Social networking is not a new phenomenon. It has been studied for at least as far back as the late 1800’s. This rapidly expanding online industry is dependent on an imperative that developed in our brains long before our species took human form. The social network has been a dynamic artifact of evolution going back to our single cell origins.
At this current apex of social evolution, each of us is a channel or wave of information passing through the global mind. Our claim on this virtual reality is substantiated by photographs, videos, posts, friends networks, emails, texts, tweets, peeps, treats and how far out our contacts reach to meet. Social networking sites have already eclipsed pornography as the prime generators of traffic on the Web. The popularity of these sites is largely due to their efficiency in helping us conduct the mating ritual and they help us do so by getting our story out.
Every story combines three essential elements, plot, character and point of view. A social networking website is a point of view in search of character and plot. We hear stories all the time. Stories are so important to us that everyone wants to be the main character in one. The point of view in social networking is that a person with an interesting story makes valuable contacts. We want that story to be told to as many people as possible so that we have the best chance of finding good contacts. Stories inspire us to want to be extraordinary, to raise the level of our game, to do something that everyone recognizes as worthwhile.

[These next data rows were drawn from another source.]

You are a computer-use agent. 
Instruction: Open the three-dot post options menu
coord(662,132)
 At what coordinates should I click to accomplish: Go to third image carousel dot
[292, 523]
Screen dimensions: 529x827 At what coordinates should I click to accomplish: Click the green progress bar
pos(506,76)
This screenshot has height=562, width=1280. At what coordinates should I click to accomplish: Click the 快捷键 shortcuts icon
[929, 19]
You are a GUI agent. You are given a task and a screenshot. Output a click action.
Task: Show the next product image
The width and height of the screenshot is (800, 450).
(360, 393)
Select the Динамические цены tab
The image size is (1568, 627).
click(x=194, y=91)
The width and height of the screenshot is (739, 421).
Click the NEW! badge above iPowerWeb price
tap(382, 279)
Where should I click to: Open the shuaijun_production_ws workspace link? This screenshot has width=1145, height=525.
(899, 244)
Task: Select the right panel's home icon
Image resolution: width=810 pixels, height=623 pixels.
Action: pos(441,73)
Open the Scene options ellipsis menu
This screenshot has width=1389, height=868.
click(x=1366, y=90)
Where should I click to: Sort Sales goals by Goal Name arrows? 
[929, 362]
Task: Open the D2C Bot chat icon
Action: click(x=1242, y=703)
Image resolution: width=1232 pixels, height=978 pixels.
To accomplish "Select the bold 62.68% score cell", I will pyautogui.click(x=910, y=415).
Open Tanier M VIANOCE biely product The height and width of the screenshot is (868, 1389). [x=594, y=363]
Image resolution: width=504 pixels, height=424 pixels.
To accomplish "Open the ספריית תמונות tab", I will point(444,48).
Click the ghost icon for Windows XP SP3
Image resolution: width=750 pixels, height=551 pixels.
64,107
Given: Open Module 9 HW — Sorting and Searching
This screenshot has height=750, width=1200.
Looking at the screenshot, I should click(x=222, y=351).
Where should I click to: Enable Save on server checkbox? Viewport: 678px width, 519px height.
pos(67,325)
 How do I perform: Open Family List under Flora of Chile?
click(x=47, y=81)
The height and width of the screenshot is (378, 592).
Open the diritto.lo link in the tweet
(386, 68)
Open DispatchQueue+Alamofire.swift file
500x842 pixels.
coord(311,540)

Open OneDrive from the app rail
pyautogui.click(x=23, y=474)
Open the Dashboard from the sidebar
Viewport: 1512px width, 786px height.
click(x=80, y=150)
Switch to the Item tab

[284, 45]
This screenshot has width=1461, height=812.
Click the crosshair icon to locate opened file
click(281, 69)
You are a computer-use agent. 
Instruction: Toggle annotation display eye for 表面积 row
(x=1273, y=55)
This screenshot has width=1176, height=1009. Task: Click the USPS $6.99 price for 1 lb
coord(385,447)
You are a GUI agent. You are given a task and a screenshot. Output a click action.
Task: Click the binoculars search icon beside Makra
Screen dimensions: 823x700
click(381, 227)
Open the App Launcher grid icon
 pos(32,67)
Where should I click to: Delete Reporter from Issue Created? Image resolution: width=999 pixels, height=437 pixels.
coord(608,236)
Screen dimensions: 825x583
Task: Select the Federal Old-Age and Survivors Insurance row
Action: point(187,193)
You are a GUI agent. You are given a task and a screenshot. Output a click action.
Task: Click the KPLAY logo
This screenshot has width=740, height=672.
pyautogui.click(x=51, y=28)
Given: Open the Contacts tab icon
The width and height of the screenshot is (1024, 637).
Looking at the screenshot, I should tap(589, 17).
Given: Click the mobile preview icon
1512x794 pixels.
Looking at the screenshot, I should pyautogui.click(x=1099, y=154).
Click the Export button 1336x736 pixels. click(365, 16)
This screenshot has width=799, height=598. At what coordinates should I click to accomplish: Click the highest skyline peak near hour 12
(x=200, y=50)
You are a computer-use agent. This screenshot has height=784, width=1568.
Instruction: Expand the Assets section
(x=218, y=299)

A social networking site is a place where a person puts their best foot forward and shows us the character that they want to be. It is also a place where we explore the characters and stories of others. We search for people with common values and complimentary needs to enrich our story and theirs, or to reconnect with people who enriched past chapter’s of our life’s story. In cyber-culture, the mating ritual has found a place to express many latent emotions. This is good. This is healthy. We keep a wary eye out for predators, but also trust in the benefits of widening our social circle.
For the corporate interests, consumer profiles are pieced together from demographic data gathered by the way we perform the ritual. How old we are, where we live, who we live with, what we like and what we buy make up the character and plot of that story but who supplies the point of view? If every story combines three essential elements, plot, character and point of view, we must realize that the creators of these social websites are are supplying the point of view to the story that we are supplying with our character and plot .
Facebook, for example, is a blank page upon which a person’s story is written. What and how we write about ourselves, our choice and use of language, our preferences in friends, music, television, movies and popular websites make up the character and plot of that story. The viewpoint of that story is imposed by the author of Facebook, Mark Zuckerberg. Mark is the one unifying connection that runs through the entire Facebook demographic.
We may not all be Mark’s friend, but we are all actors on his stage and legally, he has a legitimate claim to authorship of the entire digital output of his enterprise including our profiles. However it is important for us members to keep in mind an online community is made up of individuals who are connected in ways more significant than a social networking site can encompass. The real social network exists whether or not Facebook or BoobTube take part in it. The social network was not invented by any one. You are the social network. They can take away all the computers, cameras, recruiters and programmers and the social network will still be alive and well, because no one can take away your story.